Tipi di riso

Riso rosso: benefici e metodi di cottura

Spesso confuso con il riso rosso fermentato, il riso rosso integrale è in realtà un ottimo riso da utilizzare in cucina, buono e versatile. Vediamo quali sono i suoi benefici e tre diversi metodi di cottura: bollito, pilaf e in pentola a pressione.

Si sente spesso parlare di riso rosso e dei suoi benefici a livello nutrizionale, ma attenzione a non confondere due prodotti completamente diversi: il riso rosso fermentato e il riso integrale rosso. Vediamo le differenze.

Il riso rosso fermentato è utilizzato in farmaceutica per produrre integratori in grado di abbassare il colesterolo: si tratta di un comune riso bianco che, messo a contatto con il lievito Monascus purpureus, attiva un processo di fermentazione che sviluppa la monacolina, sostanza ipocolesterolemizzante, che ha l’effetto secondario  di rendere il riso rosso.

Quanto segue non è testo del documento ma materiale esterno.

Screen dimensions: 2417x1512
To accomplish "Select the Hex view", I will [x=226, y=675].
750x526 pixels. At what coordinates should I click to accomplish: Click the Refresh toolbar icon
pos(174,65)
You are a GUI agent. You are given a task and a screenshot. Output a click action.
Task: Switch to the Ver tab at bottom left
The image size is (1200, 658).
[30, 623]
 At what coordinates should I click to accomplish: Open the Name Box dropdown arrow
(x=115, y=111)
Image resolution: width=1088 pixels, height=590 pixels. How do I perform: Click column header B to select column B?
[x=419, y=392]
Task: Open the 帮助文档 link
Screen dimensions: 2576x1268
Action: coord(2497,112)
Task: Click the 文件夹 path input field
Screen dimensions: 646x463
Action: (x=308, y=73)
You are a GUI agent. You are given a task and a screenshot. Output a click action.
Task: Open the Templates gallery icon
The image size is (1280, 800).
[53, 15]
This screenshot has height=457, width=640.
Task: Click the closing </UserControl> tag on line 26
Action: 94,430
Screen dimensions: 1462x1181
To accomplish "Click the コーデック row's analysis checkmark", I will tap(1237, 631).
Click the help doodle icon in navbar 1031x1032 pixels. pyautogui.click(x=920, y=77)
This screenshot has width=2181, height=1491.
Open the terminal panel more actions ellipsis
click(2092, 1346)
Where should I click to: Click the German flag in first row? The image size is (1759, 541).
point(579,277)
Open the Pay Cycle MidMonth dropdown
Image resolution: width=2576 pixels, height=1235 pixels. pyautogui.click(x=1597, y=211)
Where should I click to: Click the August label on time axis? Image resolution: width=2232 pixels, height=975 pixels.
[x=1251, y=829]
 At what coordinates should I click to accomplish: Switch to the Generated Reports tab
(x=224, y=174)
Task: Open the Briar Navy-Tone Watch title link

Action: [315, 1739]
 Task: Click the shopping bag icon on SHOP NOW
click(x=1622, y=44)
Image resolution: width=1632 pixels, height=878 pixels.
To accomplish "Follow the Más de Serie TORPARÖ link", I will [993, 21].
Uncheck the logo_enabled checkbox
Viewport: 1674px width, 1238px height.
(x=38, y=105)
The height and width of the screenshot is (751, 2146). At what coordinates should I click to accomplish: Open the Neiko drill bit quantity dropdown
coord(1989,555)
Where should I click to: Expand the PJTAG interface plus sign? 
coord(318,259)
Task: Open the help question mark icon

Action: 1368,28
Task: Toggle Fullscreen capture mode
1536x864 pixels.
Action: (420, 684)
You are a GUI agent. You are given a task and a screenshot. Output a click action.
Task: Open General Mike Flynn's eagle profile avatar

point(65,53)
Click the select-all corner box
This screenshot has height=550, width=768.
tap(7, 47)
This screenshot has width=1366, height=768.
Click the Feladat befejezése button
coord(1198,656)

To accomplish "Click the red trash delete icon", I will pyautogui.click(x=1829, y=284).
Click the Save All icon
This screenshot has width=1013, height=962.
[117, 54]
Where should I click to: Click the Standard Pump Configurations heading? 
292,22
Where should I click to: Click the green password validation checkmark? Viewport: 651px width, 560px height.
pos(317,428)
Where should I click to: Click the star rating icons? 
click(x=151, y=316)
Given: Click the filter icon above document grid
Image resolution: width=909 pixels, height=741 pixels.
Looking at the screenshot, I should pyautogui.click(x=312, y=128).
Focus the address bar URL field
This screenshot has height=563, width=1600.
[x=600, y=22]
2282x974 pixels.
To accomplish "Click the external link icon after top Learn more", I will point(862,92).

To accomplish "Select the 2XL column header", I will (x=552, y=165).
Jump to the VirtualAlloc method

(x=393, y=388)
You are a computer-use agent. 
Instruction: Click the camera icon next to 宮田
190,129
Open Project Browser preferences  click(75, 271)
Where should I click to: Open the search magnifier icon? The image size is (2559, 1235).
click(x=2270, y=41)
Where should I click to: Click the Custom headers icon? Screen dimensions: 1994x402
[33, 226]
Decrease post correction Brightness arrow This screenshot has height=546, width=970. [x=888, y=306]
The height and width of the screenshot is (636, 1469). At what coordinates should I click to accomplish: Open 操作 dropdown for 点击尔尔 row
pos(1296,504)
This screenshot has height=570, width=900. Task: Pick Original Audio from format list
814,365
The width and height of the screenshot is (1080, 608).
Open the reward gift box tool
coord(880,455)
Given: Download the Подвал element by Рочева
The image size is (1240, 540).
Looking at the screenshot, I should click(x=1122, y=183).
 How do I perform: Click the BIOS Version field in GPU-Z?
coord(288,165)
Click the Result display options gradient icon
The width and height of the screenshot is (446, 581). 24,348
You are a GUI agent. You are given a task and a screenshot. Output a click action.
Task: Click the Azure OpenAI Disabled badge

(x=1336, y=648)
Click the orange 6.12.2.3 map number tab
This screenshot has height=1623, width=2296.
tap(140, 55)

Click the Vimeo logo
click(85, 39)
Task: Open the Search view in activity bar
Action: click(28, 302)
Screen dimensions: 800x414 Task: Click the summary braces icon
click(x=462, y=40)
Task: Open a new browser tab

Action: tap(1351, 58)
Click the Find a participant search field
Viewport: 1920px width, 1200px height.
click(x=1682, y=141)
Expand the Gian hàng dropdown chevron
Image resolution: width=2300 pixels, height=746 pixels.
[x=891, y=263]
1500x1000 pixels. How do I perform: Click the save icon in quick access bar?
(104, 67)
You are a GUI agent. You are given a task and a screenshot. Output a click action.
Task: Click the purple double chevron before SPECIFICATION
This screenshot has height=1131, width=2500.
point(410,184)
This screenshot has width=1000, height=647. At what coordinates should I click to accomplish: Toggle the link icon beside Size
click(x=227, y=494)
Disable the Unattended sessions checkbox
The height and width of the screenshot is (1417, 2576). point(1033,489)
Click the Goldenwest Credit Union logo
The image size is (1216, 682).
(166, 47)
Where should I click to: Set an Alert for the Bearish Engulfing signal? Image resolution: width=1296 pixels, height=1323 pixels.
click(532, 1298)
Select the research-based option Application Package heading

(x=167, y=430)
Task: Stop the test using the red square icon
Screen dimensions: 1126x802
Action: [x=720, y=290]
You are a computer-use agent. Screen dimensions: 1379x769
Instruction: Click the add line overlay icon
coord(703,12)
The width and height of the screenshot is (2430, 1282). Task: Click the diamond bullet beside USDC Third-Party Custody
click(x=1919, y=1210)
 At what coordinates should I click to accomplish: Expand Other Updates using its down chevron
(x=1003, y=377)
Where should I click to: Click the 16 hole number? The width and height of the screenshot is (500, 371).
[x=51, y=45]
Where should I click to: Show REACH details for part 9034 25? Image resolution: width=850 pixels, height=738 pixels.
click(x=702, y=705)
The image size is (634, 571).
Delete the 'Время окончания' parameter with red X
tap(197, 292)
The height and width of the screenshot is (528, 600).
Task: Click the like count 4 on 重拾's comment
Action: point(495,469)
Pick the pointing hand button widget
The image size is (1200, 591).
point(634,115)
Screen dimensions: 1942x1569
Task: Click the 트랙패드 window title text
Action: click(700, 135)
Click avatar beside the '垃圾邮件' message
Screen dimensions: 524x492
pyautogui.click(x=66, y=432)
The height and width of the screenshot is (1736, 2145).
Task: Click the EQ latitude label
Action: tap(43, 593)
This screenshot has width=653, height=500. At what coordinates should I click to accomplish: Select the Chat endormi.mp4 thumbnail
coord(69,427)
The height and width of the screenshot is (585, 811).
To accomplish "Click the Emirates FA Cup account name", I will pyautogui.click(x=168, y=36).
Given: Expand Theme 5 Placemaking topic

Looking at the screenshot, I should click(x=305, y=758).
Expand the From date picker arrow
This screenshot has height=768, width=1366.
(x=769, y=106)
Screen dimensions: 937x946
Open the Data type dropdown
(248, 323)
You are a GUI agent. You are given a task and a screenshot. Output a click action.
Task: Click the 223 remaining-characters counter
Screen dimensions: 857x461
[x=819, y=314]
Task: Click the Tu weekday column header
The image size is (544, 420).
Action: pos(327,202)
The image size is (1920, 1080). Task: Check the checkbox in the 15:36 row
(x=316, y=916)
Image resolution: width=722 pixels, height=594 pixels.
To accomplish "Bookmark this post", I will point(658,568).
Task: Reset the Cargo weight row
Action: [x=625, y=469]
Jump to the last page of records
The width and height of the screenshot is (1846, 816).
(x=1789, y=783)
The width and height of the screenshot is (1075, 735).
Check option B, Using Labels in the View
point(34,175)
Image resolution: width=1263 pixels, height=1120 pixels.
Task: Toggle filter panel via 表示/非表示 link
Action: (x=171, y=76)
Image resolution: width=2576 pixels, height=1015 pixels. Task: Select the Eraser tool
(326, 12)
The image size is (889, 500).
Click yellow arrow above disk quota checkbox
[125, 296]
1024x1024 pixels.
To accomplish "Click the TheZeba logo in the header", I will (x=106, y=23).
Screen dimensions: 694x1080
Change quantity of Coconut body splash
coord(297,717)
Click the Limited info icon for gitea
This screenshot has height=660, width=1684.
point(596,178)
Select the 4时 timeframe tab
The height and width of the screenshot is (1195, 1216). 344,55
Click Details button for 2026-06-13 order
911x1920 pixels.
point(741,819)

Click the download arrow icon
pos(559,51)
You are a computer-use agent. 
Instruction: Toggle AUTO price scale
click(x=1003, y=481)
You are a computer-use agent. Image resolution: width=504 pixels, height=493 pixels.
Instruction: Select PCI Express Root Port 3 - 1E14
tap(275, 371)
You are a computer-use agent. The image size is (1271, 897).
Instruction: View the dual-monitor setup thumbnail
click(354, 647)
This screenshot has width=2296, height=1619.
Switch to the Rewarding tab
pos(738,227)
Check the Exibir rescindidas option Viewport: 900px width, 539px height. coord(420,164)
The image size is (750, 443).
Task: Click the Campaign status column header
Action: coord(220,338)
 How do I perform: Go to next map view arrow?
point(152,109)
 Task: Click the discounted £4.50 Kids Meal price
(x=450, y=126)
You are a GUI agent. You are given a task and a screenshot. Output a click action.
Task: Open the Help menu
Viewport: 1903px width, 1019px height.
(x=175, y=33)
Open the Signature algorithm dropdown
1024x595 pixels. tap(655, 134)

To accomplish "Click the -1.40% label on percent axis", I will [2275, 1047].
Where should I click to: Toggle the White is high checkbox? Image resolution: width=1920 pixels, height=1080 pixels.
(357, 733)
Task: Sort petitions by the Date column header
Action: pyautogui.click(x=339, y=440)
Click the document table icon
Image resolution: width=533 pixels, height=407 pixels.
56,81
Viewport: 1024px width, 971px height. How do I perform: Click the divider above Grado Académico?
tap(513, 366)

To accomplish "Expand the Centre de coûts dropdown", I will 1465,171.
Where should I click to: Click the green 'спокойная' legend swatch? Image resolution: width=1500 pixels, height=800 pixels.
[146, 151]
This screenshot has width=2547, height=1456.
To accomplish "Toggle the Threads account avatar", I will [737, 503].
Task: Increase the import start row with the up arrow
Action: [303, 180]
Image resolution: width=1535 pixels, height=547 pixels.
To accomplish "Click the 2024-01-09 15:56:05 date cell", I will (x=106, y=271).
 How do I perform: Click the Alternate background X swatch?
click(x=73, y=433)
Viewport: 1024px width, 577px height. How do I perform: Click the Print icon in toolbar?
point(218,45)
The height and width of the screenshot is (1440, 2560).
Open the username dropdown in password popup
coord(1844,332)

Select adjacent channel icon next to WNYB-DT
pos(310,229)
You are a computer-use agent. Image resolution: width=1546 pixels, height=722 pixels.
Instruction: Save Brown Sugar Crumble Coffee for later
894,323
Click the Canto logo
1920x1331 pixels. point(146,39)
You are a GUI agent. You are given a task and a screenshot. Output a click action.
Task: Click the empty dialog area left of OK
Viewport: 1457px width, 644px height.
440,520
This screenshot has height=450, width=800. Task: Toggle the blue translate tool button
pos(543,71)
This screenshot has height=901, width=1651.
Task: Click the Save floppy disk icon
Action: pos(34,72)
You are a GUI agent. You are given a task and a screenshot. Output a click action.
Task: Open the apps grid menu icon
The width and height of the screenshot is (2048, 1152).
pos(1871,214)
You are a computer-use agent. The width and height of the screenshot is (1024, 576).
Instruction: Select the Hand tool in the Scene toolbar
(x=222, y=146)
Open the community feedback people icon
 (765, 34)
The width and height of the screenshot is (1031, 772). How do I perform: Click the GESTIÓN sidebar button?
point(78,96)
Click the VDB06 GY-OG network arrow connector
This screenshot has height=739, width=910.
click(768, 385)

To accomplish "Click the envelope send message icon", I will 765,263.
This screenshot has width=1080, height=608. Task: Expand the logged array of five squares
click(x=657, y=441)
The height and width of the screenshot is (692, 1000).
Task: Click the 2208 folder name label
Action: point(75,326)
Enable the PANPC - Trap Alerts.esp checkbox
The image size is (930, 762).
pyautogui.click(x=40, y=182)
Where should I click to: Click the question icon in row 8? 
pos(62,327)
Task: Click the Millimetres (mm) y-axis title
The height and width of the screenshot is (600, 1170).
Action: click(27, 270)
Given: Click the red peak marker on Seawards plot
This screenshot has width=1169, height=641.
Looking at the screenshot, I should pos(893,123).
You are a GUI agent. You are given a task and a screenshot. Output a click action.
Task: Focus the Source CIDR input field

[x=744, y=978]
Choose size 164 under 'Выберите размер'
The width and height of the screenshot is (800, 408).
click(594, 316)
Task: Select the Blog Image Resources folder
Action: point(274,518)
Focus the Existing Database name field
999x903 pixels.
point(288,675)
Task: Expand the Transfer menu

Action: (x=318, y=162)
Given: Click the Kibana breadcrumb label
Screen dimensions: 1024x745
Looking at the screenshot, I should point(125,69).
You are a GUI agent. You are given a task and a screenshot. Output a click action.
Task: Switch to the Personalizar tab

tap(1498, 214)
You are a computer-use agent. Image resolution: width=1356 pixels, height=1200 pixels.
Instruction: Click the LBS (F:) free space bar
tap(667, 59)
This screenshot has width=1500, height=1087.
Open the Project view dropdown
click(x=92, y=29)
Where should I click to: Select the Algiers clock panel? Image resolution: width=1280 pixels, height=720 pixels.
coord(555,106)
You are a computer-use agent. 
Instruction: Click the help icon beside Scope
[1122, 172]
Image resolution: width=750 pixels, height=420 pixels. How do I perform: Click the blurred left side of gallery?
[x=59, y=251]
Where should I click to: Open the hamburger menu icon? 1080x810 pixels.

Il riso integrale rosso è invece un tipo di riso che ha il pericarpo rosso (la buccia che riveste il chicco), grazie alla presenza di antociani, presenti anche nel riso nero. Gli antociani, oltre a conferire il colore rosso al riso, hanno un’azione antiossidante. Il riso rosso si consuma nella sua versione integrale, per cui è ricco di fibre, lipidi e sali minerali. In commercio si trova anche il “riso rosa“, un riso rosso che subisce un processo di lavorazione più profondo e diventa semi-integrale. Il vantaggio è quello di ridurre i tempi di cottura, ma si perdono in parte i benefici nutrizionali del riso rosso integrale.

In Italia esistono alcune varietà di riso rosso di recente diffusione: i più conosciuti sono riso Ermes, riso Orange e Risrus.

Vediamo come cucinarlo in pochi semplici passaggi.

Riso rosso bollito

Dosi:  100 gr di riso per 500 ml di acqua (rapporto 1:5).

La bollitura è il metodo di cottura più semplice, ma nell’acqua di cottura si disperdono in parte i valori nutrizionali.

Versiamo il riso in pentola insieme all’acqua fredda, accendiamo il fuoco e portiamo ad ebollizione. Una volta che avrà preso il bollore, abbassiamo il fuoco, giriamo il riso con un cucchiaio e lasciamo cuocere con il coperchio appoggiato, ma leggermente scostato. In tutto dovrà cuocere 35 minuti da quando abbiamo versato il riso nella pentola. Una volta cotto, scoliamo il riso: possiamo raccogliere l’acqua residua per utilizzarla come liquido di cottura per saltare il riso in padella con altri ingredienti.

 

Riso rosso in pentola a pressione

Dosi: 100 gr di riso per 200 ml di acqua (rapporto 1:2)

La cottura in pentola a pressione è la più veloce e preserva i valori nutrizionali del riso.

Versiamo il riso e l’acqua fredda nella pentola, chiudiamo con il coperchio e portiamo la pentola in pressione. Abbassiamo il fuoco e cuociamo per 15 minuti da quando la pentola va in pressione. Spegniamo il fuoco e facciamo sfiatare la pentola prima di aprirla.

 

Riso rosso pilaf

Dosi: 100 gr di riso per 200 ml di acqua

La cottura pilaf preserva i valori nutrizionali del riso rosso e mantiene il chicco integro e lucido.

In una padella facciamo scaldare un filo d’olio extravergine di oliva e facciamo tostare il riso per 2 minuti al massimo. La tostatura deve essere veloce, per evitare che i chicchi scoppino. Aggiungiamo l’acqua e mettiamo il coperchio, facendo cuocere a fuoco minimo per 30 minuti.